On Sunday, Prime Minister Malcolm Turnbull announced that Australia would be putting aside more than $500 million Australian dollars (or $379 million USD) to protect the Great Barrier Reef.
The amount is unprecedented, and is the biggest single investment that the imperilled ecosystem, or any other coral reef ecosystem, has ever seen.
As part of the initiative, the Australian government will be entrusting $444 million of the pledge to the Great Barrier Reef Foundation, a national non-profit which aims to “keep the Barrier Reef Great.”
The Foundation will use the money to counter water pollution, combat coral-eating starfish, increase public awareness, boost reef monitoring, and improve the environmental impact of surrounding businesses.

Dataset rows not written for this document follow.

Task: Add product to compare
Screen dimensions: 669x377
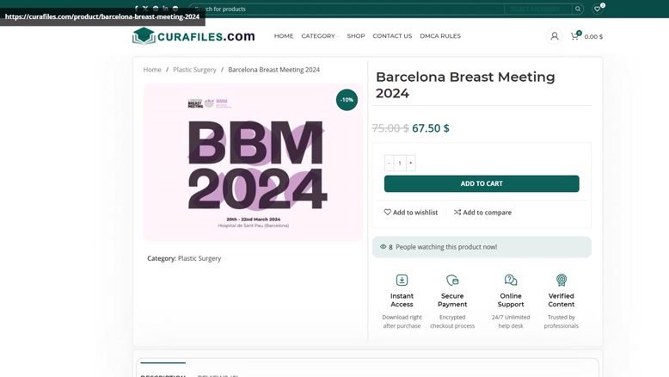Action: (x=482, y=213)
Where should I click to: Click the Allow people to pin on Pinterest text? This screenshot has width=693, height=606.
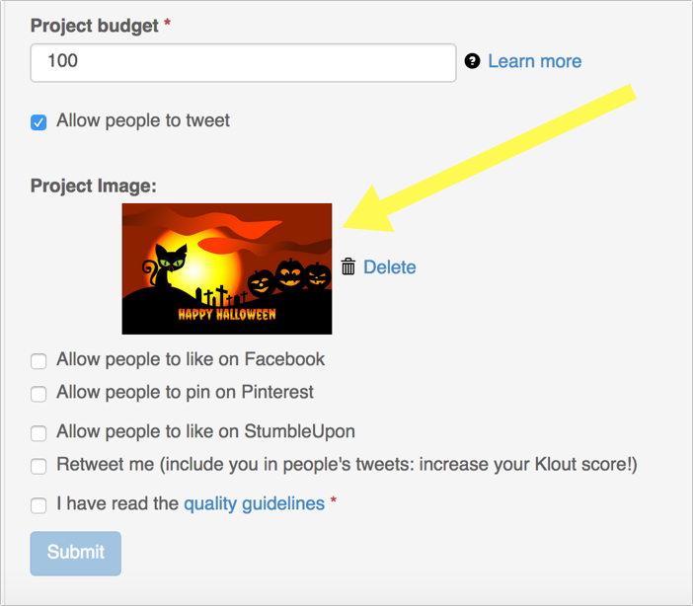click(x=185, y=393)
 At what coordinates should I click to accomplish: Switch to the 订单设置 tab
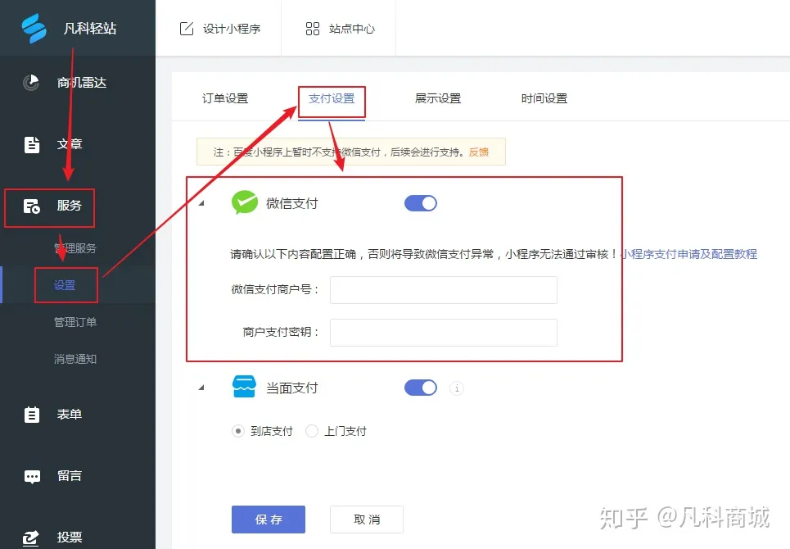[227, 97]
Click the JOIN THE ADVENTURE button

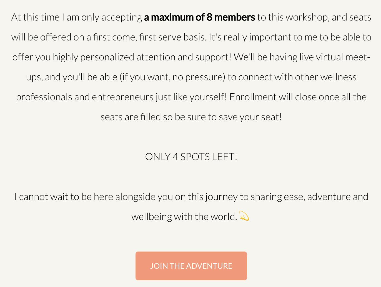click(x=191, y=266)
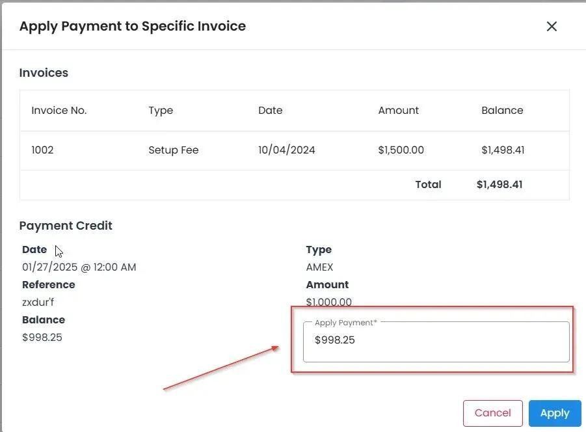Click the Payment Credit section heading
586x432 pixels.
[x=66, y=226]
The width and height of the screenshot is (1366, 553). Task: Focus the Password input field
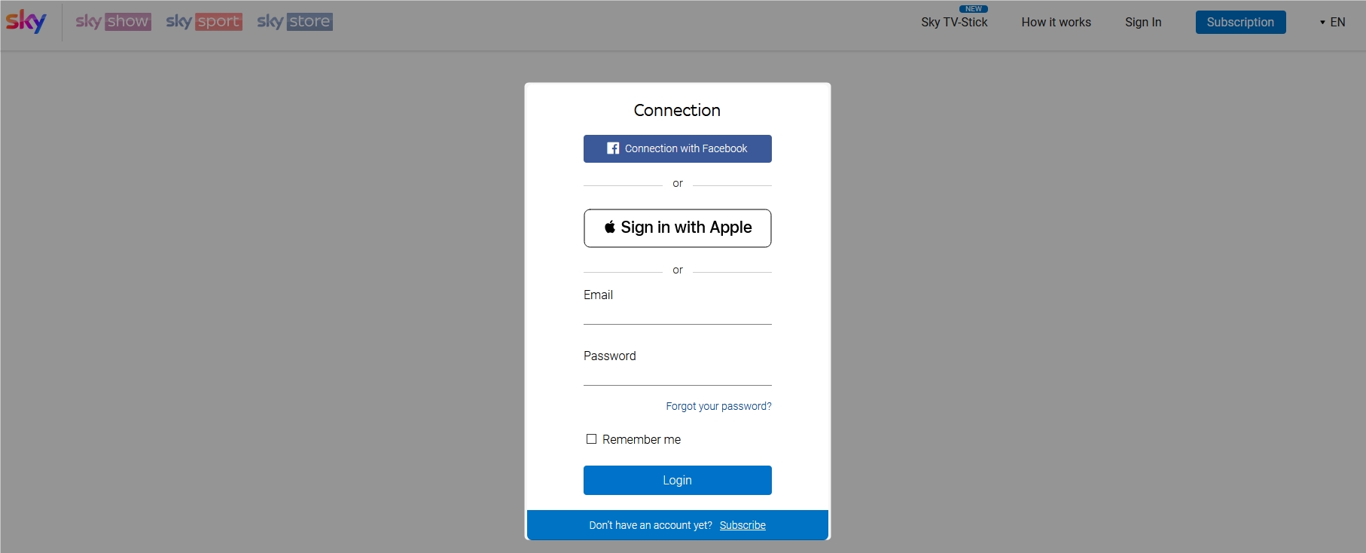point(677,374)
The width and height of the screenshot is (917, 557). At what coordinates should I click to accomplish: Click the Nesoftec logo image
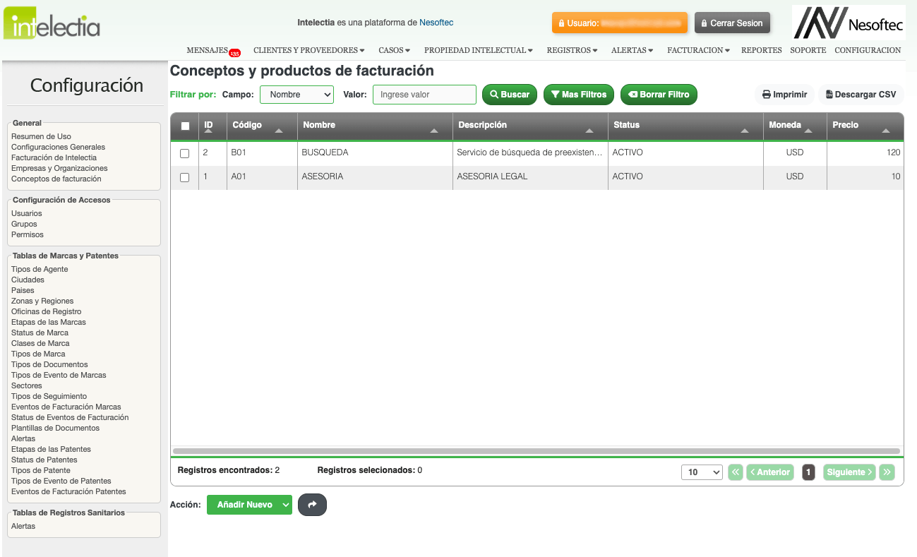[x=846, y=23]
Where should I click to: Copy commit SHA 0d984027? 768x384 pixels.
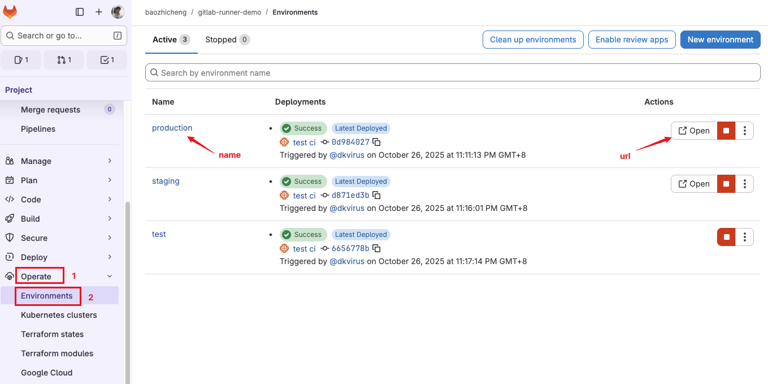point(377,142)
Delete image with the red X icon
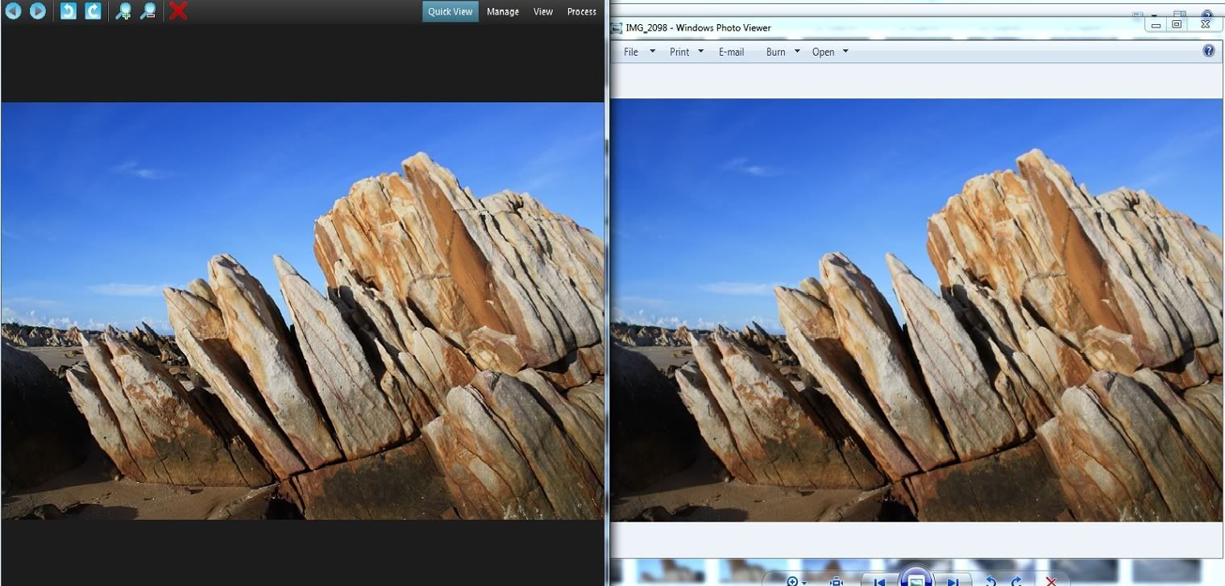 (x=179, y=11)
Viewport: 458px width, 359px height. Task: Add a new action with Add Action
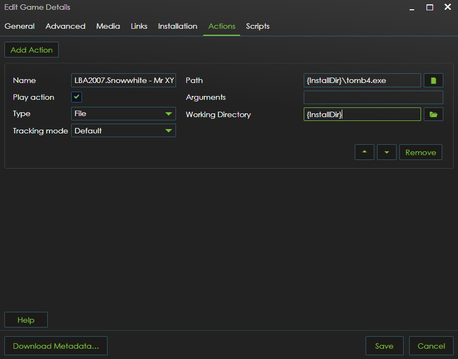pyautogui.click(x=31, y=49)
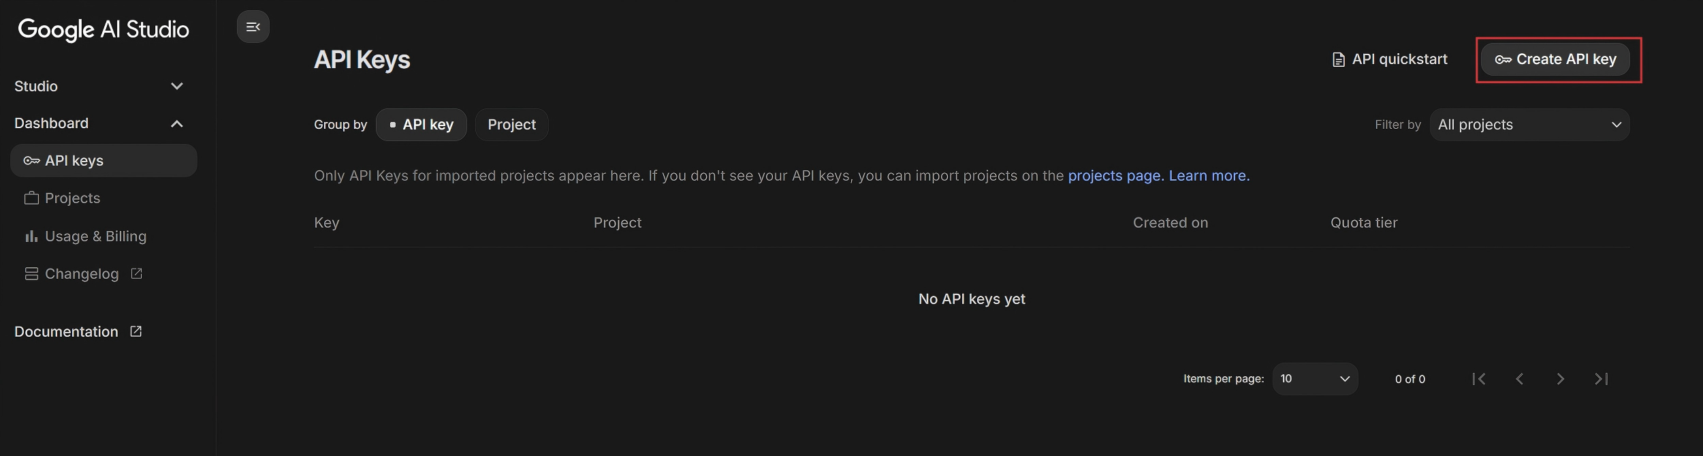Open the All projects filter dropdown
This screenshot has width=1703, height=456.
[x=1529, y=125]
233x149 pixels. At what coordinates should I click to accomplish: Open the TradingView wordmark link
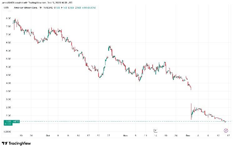click(17, 143)
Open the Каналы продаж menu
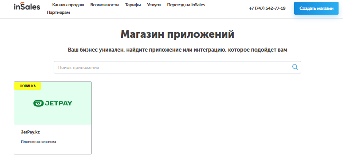Image resolution: width=343 pixels, height=162 pixels. [x=68, y=5]
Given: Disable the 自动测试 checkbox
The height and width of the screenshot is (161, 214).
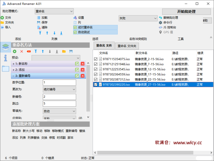Looking at the screenshot, I should pyautogui.click(x=75, y=32).
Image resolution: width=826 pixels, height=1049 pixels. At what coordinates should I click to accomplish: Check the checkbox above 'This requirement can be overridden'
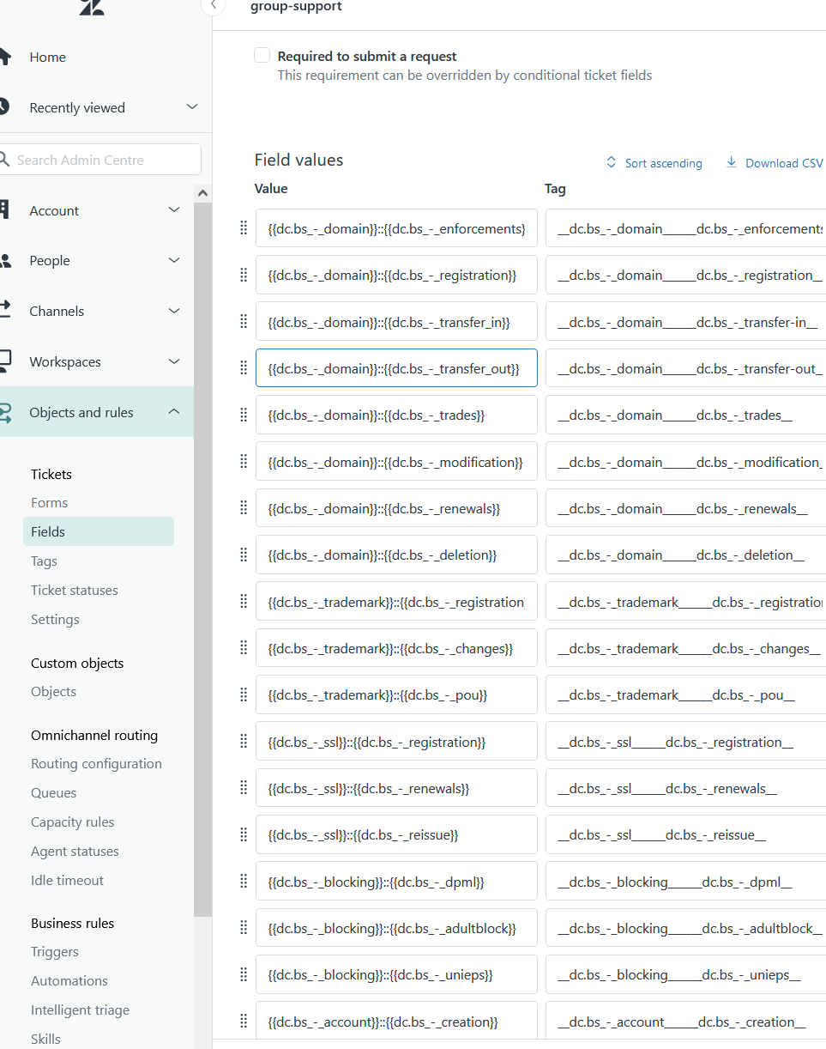click(x=262, y=55)
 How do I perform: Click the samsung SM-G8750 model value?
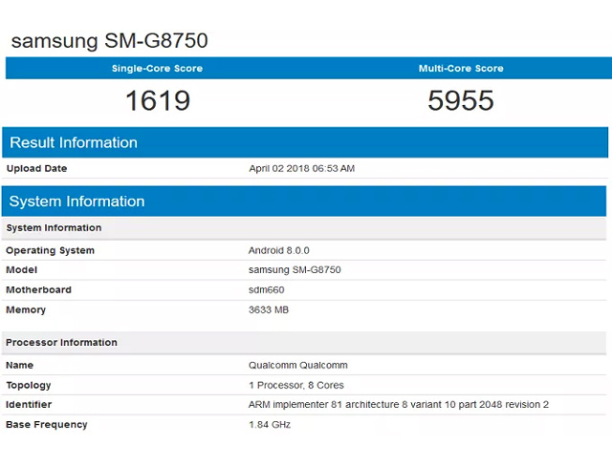[x=295, y=269]
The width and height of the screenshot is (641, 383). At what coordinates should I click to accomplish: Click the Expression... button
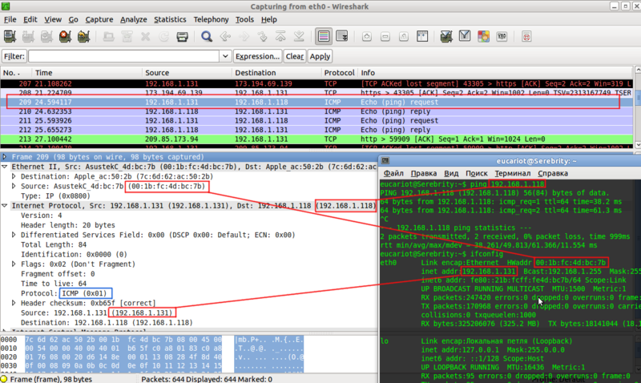pyautogui.click(x=257, y=56)
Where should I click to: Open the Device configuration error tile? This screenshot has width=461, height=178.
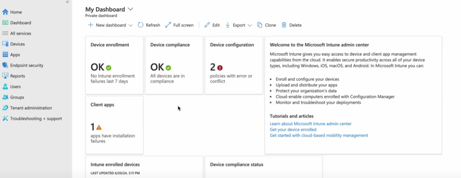click(234, 65)
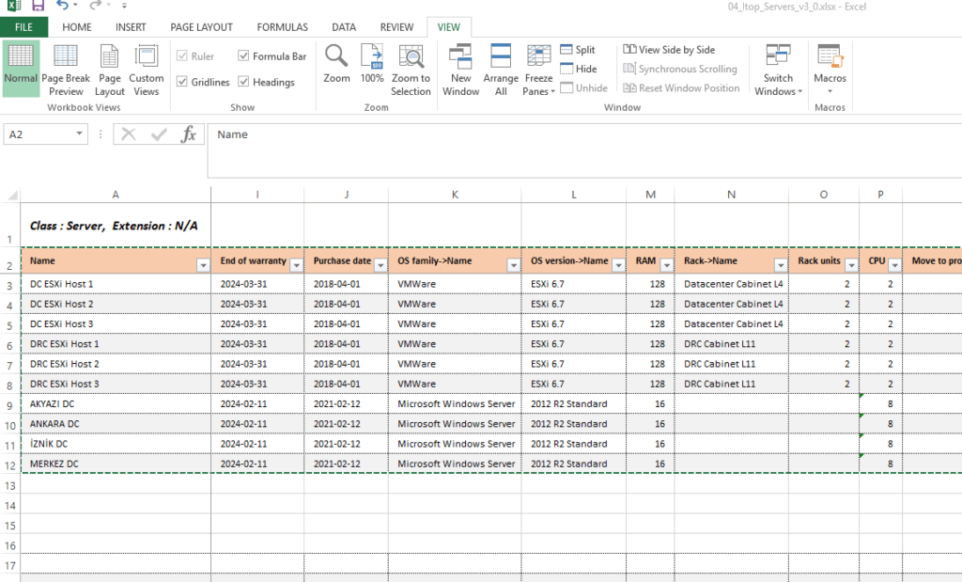Toggle the Formula Bar checkbox
962x582 pixels.
[244, 56]
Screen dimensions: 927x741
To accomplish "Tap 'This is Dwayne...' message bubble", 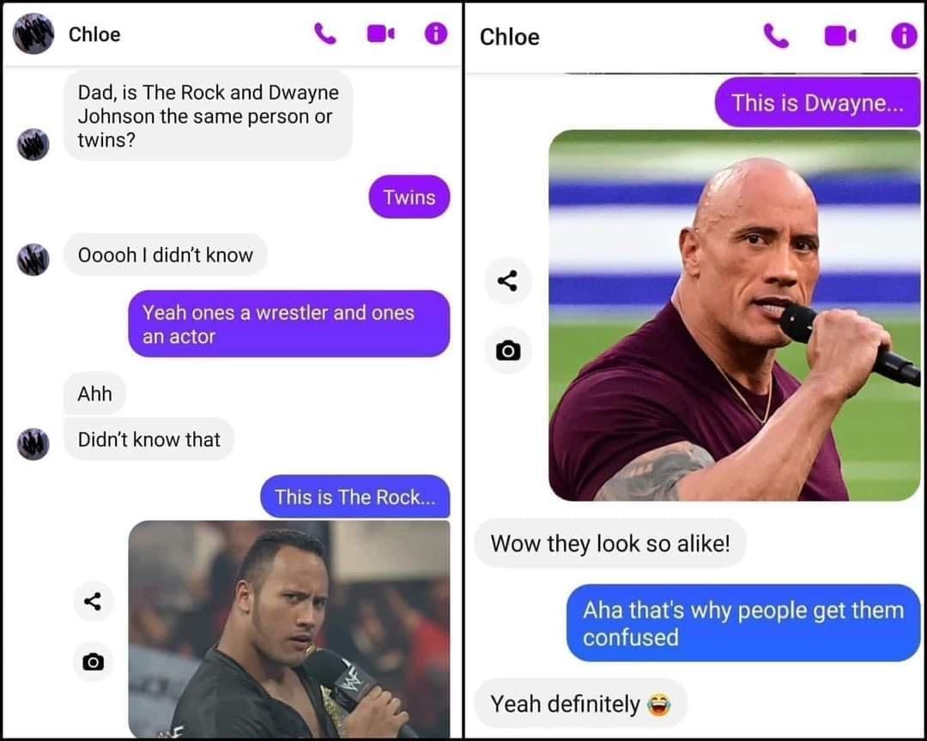I will click(818, 103).
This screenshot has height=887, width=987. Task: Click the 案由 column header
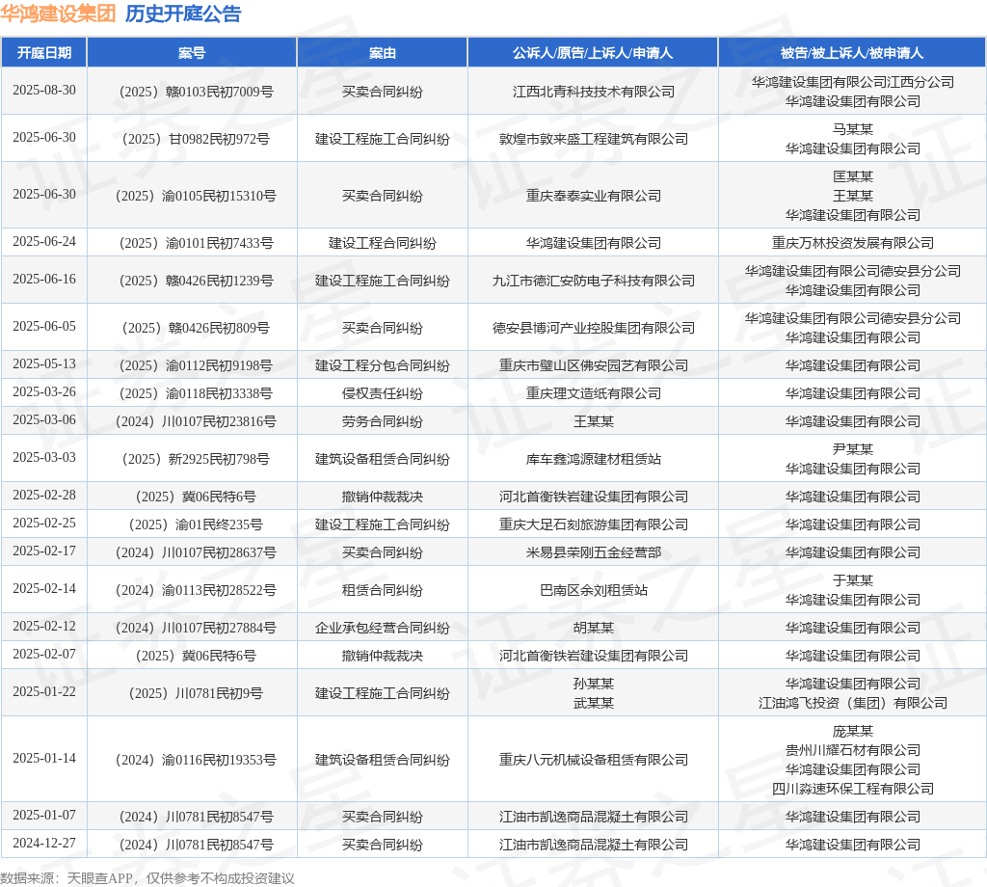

The funds will also be used to expand reef restoration efforts, including trialling new techniques that can breed corals resistant to high temperatures and light stress.
“There is no doubt that our great living treasure is under enormous threat from climate change and we must all work together to do everything possible to achieve the Paris Agreement,” said Dr. John Schubert, Chairman of the Great Barrier Reef Foundation, in a statement.
“But while the world works to tackle climate change on a global scale, there are many things we can and must do to build the resilience of the Great Barrier Reef right now.”
It’s no secret that The Great Barrier Reef, one of the seven natural wonders of the world, is in imminent danger – and humans are primarily to blame.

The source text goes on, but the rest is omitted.